Interactive summary plots

I wanted to have two different ways to visualise the data. One is the summary of the features and another one is the distribution. While the summary is useful to get a global overview, it does not tell me how the data is distributed. So I now have options to look at the data as a bar chart or as a violin plot. The violin plot let’s me visualise the PDF of the data which I find very useful.

I also realised that plotting the log of acoustics and speechiness might be a good idea.

from IPython.display import display

criteria = ['size', 'total_duration_ms', 'speechiness', 'loudness','popularity']
criteria2 = ['acousticness', 'danceability', 'energy', 'instrumentalness',
       'liveness', 'loudness', 'speechiness', 'tempo', 'valence', 'popularity',
       'duration_ms']

critdict={'violinplot':criteria2,'barplot':criteria}

plottype_dropdown = Dropdown(options=critdict.keys(), description = "Plot type", disabled = False )
criteria_dropdown = Dropdown(options=criteria2, description = "Variable", disabled = False)

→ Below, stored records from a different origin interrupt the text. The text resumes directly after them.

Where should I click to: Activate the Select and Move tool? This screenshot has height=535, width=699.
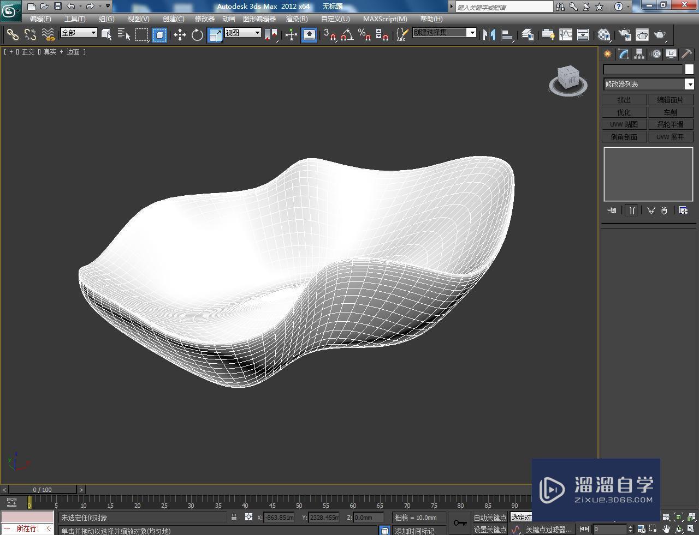coord(180,34)
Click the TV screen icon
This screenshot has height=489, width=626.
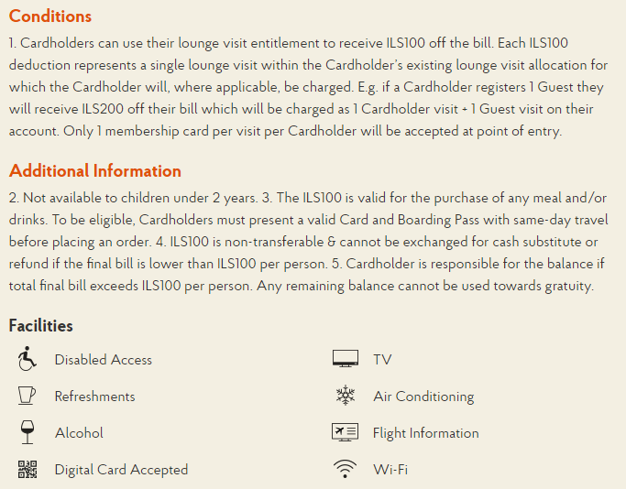(x=346, y=359)
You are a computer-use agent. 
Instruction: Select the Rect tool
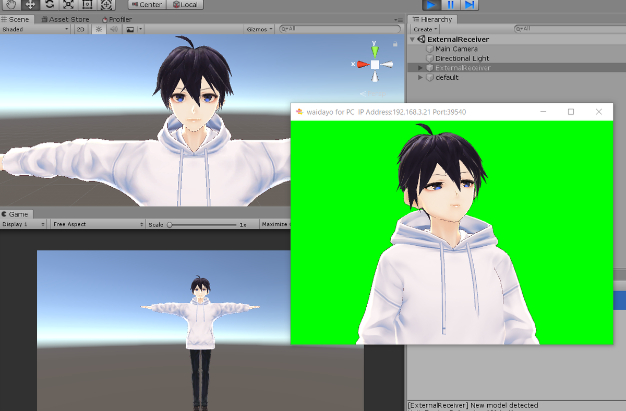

def update_criteria(plottype): 
    criteria_dropdown.options = critdict.get(plottype)

plottype_dropdown.observe(lambda change:update_criteria(change.new), names="value")    

def draw_barplot(variable):      
    temp_df=pd.DataFrame()
    temp_df['album']=album_summary['album'].astype(str)
    temp_df['size']=album_summary['size']
    temp_df['total_duration_ms']=album_summary['total_duration_ms']
    temp_df['speechiness']= abs(album_summary['speechiness_min']-album_summary['speechiness_max'])
    temp_df['loudness']= abs(album_summary['loudness_min'])-abs(album_summary['loudness_max'])
    temp_df['popularity']= album_summary['mean_popularity']
    temp_df = temp_df.sort_values(by=variable, ascending=False)
    p=sns.barplot(data=temp_df, y='album', x=variable)#, palette="Blues")
    p.set(ylabel=None)
    return 0
        
def draw_violin(variable):
    global filtered_df
    sns.set_theme(rc={'figure.figsize':(10,6)}, style = 'white')
    filtered_df = filtered_df.sort_values(by=variable, ascending=False)
    p=sns.violinplot(data = filtered_df, y=variable, x='album', palette="Blues")#, palette=color_palette)
    p.set_xticks(p.get_xticks());
    p.set_xticklabels(p.get_xticklabels(), rotation=90)
    if variable == 'instrumentalness': plt.yscale('log')
    if variable == 'speechiness': plt.yscale('log')
    p.set(xlabel=None)
    return 0

def update_plot(variable, plot_type):
    if variable == None or plot_type == None: print('must choose what to plot'); return 0
    if plot_type == 'barplot': draw_barplot(variable)
    if plot_type == 'violinplot': draw_violin(variable)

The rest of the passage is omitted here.